Refugee schools torched
FOUR Unicef schools for Rohingya children in refugee camps in Bangladesh were destroyed in a fire, officials said last Tuesday (19), with the UN children’s agency calling it arson.
It was unclear who might attack the schools, which were empty at the time, but the security situation in the camps housing around a million people has worsened in recent months.
Earlier this month, a blaze thought to have been started by a gas stove burned down hundreds of bamboo shacks in one of the camps, leaving thousands of the refugees from Myanmar homeless.

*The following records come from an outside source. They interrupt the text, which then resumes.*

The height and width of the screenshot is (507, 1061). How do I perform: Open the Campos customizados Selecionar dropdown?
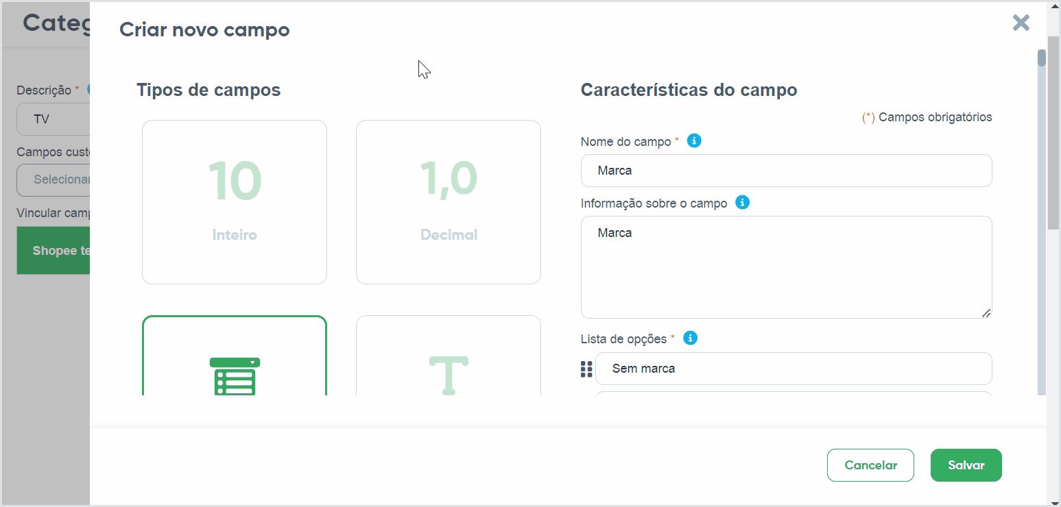click(53, 180)
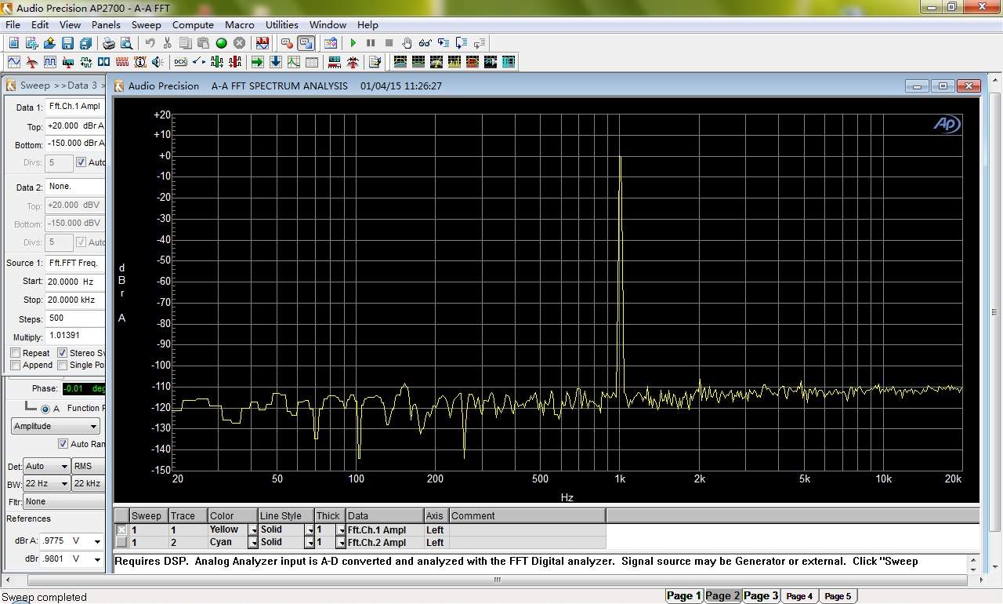This screenshot has width=1003, height=604.
Task: Toggle Trace 1 Yellow visibility checkbox
Action: coord(121,529)
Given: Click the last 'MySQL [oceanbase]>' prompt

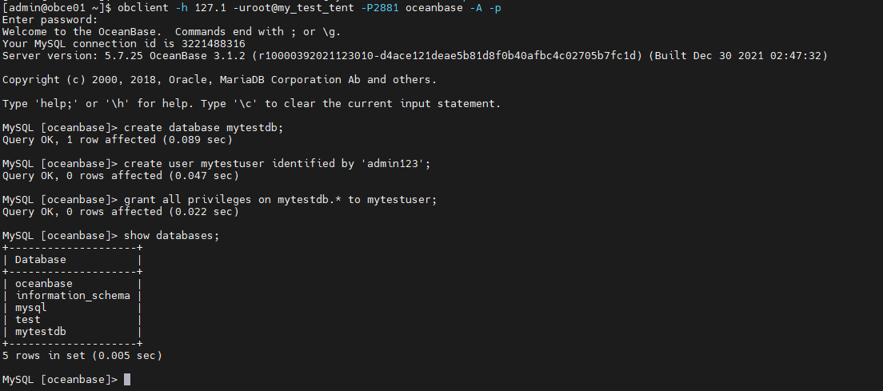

Razwan Hayat, Bangladesh’s refugee commissioner, said he believed the latest fire wasn’t started deliberately and said the schools were made of flimsy flammable materials. “We are investigating. We think it’s an accident. These centres are not permanent structures,” he said.
However, Unicef said on Twitter the incident was arson and that it was “working with partners to assess the damages of the attack and speed up the process of rebuilding these learning centres”.
Unicef runs about 2,500 learning centres in the 34 refugee camps in Bangladesh’s border district of Cox’s Bazar. Some 240,000 Rohingya children studied in them before the pandemic. They have been closed for months because of measures to combat the spread of the novel coronavirus but are expected to open again from next month, aid workers say.